Au fil des saisons, la série a gagné en profondeur. Dans la saison 3, les personnages ont vieilli : Belly approche de ses 21 ans, le deuil est omniprésent (la mort de Susannah, figure maternelle du récit), et les décisions sentimentales prennent une résonance plus adulte. Les thèmes de la perte, de la mémoire et des choix difficiles sont traités avec une sincérité rare dans une fiction pour jeunes.
Un refuge émotionnel dans un monde incertain
Si « L’Été où je suis devenue jolie » (The Summer I Turned Pretty) touche autant, c’est sans doute parce qu’elle offre une forme d’échappatoire douce et réconfortante. Dans un été marqué par l’incertitude économique, les mauvaises nouvelles en continu et une météo extrême, la série agit comme une bulle de douceur.
Chaque épisode est un concentré d’émotions pures, accentuées par une bande-son soigneusement choisie – avec, notamment, plus de 20 morceaux de Taylor Swift disséminés dans la série. Entre les déclarations d’amour à l’ancienne, les retrouvailles au bord de l’eau et les silences lourds de sens, l’univers de Cousins Beach devient un monde parallèle où tout est plus lent, plus tendre, plus vivant.
Un phénomène culturel inattendu
Ce succès est aussi une victoire pour Jenny Han, autrice du roman original et co-créatrice de la série. Déjà connue pour « À tous les garçons que j’ai aimés » (To All the Boys I’ve Loved Before), adapté avec succès par Netflix, elle confirme ici sa capacité à capter les émotions adolescentes avec justesse et respect, sans jamais les tourner en dérision.
« Les choix que font ces jeunes filles sont importants. Peut-être pas aux yeux des adultes, mais à leurs yeux, ils le sont. Et ça mérite d’être raconté avec sérieux », déclarait Jenny Han dans une interview récente. Contrairement à d’autres productions destinées au même public, la série ne se moque jamais de ses personnages. Elle les laisse aimer pleinement, souffrir sincèrement, grandir à leur rythme.
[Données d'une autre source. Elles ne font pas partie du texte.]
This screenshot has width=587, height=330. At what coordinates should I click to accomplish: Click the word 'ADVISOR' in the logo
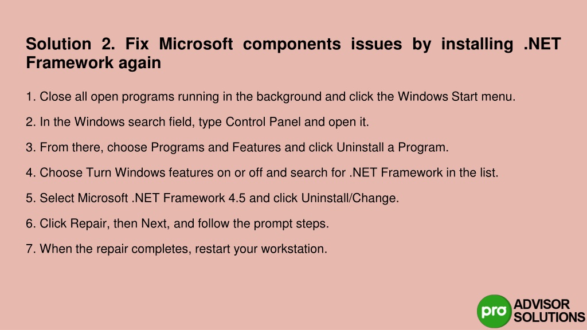click(x=541, y=304)
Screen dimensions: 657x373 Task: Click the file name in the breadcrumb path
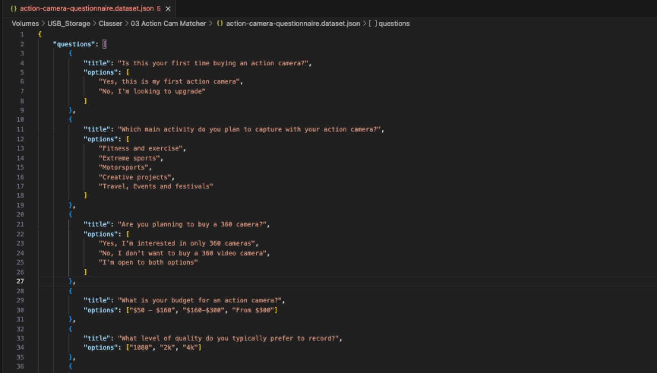[x=293, y=23]
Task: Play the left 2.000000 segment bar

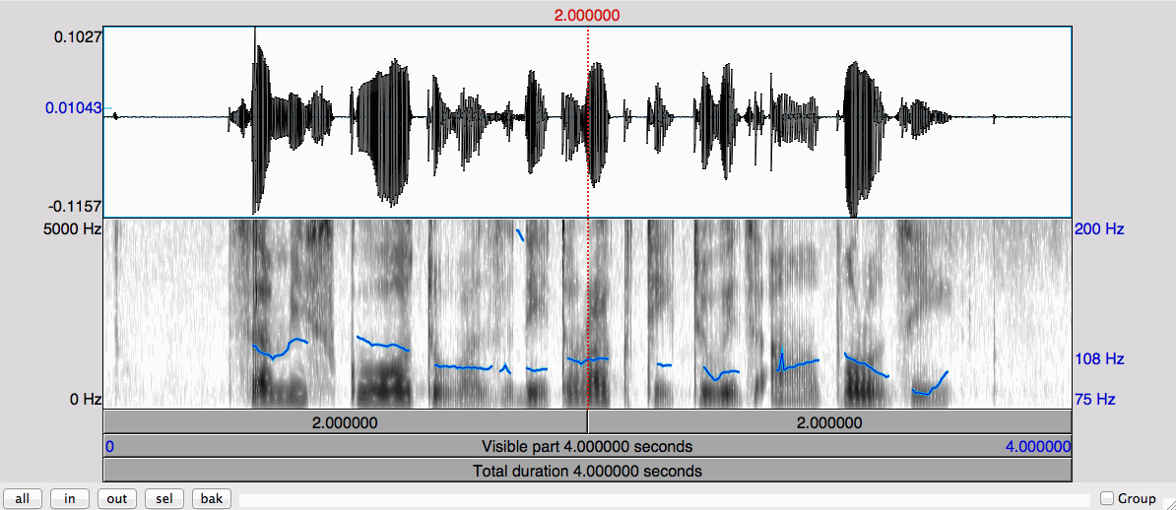Action: point(345,422)

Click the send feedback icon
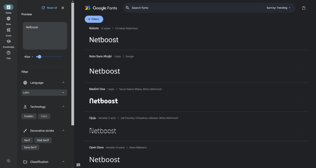coord(78,165)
Une série à contre-courant… et pourtant addictive
L’un des choix les plus audacieux de cette saison 3 est sa diffusion hebdomadaire, à l’ancienne. Pas de binge-watching. Chaque mercredi, un seul épisode est mis en ligne, recréant une attente collective qui renforce l’attachement à la série. Les fans, majoritairement des femmes jeunes adultes, se donnent rendez-vous chaque semaine, que ce soit dans des bars, sur Discord ou sur les réseaux sociaux. Des analyses minutieuses, des playlists collaboratives et des théories amoureuses circulent en boucle.
Et si ce phénomène tient autant, c’est aussi parce qu’il évoque les séries cultes du début des années 2000 : « Les Frères Scott » (One Tree Hill), « Newport Beach » (The O.C.), « Dawson » (Dawson’s Creek). Le tournage de « L’Été où je suis devenue jolie » (The Summer I Turned Pretty) à Wilmington (Caroline du Nord) n’est d’ailleurs pas un hasard : c’est la même ville où « Les Frères Scott » (One Tree Hill) a vu le jour il y a plus de 20 ans.
En définitive, dans une époque où tout va vite, où les récits se consomment par dizaines, « L’Été où je suis devenue jolie » (The Summer I Turned Pretty) s’impose comme un retour au sentiment, au temps long, à l’émotion assumée. Oui, le scénario est parfois invraisemblable. Oui, l’intrigue repose sur des amours impossibles et des silences pesants. Et pourtant, c’est précisément cela qui nous touche. Parce que la série prend ses personnages au sérieux. Parce qu’elle nous rappelle nos étés, nos hésitations, nos premières fois. Parce qu’elle nous permet, le temps d’un épisode, de croire encore à la magie des couchers de soleil et aux battements de cœur sincères.